The Wrecking of the Moon
There are sympathetic moods under whose influence one gazes with a
certain poignant tenderness at the worn face of the moon; that little
``fossil world'' (the child of our mother earth, too) bears such
terrible scars of its brief convulsive life that a sense of pity is
awakened by the sight.

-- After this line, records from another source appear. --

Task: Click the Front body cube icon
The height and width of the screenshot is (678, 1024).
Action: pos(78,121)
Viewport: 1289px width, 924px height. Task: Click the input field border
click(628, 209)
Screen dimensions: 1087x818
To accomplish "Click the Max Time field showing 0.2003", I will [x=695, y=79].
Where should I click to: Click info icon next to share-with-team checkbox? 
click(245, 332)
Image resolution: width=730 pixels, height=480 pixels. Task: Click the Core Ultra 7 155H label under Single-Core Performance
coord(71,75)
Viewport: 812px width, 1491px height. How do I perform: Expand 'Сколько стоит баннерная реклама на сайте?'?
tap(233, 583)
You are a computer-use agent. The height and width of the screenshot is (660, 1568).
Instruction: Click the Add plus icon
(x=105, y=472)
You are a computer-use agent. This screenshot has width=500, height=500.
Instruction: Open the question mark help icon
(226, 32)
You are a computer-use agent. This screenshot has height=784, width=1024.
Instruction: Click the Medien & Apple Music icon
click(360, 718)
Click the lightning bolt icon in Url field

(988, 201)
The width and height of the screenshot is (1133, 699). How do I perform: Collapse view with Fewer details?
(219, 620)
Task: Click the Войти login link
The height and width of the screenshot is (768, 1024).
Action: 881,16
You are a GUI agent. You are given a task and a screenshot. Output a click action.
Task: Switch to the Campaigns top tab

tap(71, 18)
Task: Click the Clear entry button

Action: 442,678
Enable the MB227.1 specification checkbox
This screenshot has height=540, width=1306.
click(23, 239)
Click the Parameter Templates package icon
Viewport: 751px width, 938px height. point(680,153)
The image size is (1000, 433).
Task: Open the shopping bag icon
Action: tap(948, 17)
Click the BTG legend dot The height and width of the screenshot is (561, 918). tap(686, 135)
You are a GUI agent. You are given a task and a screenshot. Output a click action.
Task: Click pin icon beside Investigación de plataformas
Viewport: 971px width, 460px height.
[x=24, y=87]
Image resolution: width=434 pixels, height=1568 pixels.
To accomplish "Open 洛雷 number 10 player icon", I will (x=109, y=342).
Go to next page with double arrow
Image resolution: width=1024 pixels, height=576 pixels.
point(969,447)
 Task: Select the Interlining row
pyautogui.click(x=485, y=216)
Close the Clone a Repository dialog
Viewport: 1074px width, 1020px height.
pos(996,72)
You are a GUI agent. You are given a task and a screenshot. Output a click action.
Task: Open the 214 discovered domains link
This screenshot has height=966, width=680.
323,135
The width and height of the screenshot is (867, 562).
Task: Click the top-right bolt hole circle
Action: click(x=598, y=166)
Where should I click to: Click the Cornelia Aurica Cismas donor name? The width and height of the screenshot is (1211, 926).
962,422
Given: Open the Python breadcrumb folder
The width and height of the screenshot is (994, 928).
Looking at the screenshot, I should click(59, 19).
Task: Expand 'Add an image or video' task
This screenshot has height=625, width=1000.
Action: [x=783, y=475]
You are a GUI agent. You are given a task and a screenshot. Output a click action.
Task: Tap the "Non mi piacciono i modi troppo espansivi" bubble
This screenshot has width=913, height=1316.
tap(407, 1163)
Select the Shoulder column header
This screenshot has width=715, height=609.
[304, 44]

The moon is the wonder-land of the telescope.
Those towering mountains, whose ``proud aspiring peaks'' cast
silhouettes of shadow that seem drawn with india-ink; those vast
plains, enchained with gentle winding hills and bordered with giant
ranges; those oval ``oceans,'' where one looks expectant for the flash
of wind-whipped waves; those enchanting ``bays'' and recesses at the
seaward feet of the Alps; those broad straits passing between guardian
heights incomparably mightier than Gibraltar; those locket-like
valleys as secluded among their mountains as the Vale of Cashmere;
those colossal craters that make us smile at the pretensions of
Vesuvius, Etna, and Cotopaxi; those strange white ways which pass with
the unconcern of Roman roads across mountain, gorge, and valley -- all
these give the beholder an irresistible impression that it is truly a
world into which he is looking, a world akin to ours, and yet no more
like our world than Pompeii is like Naples.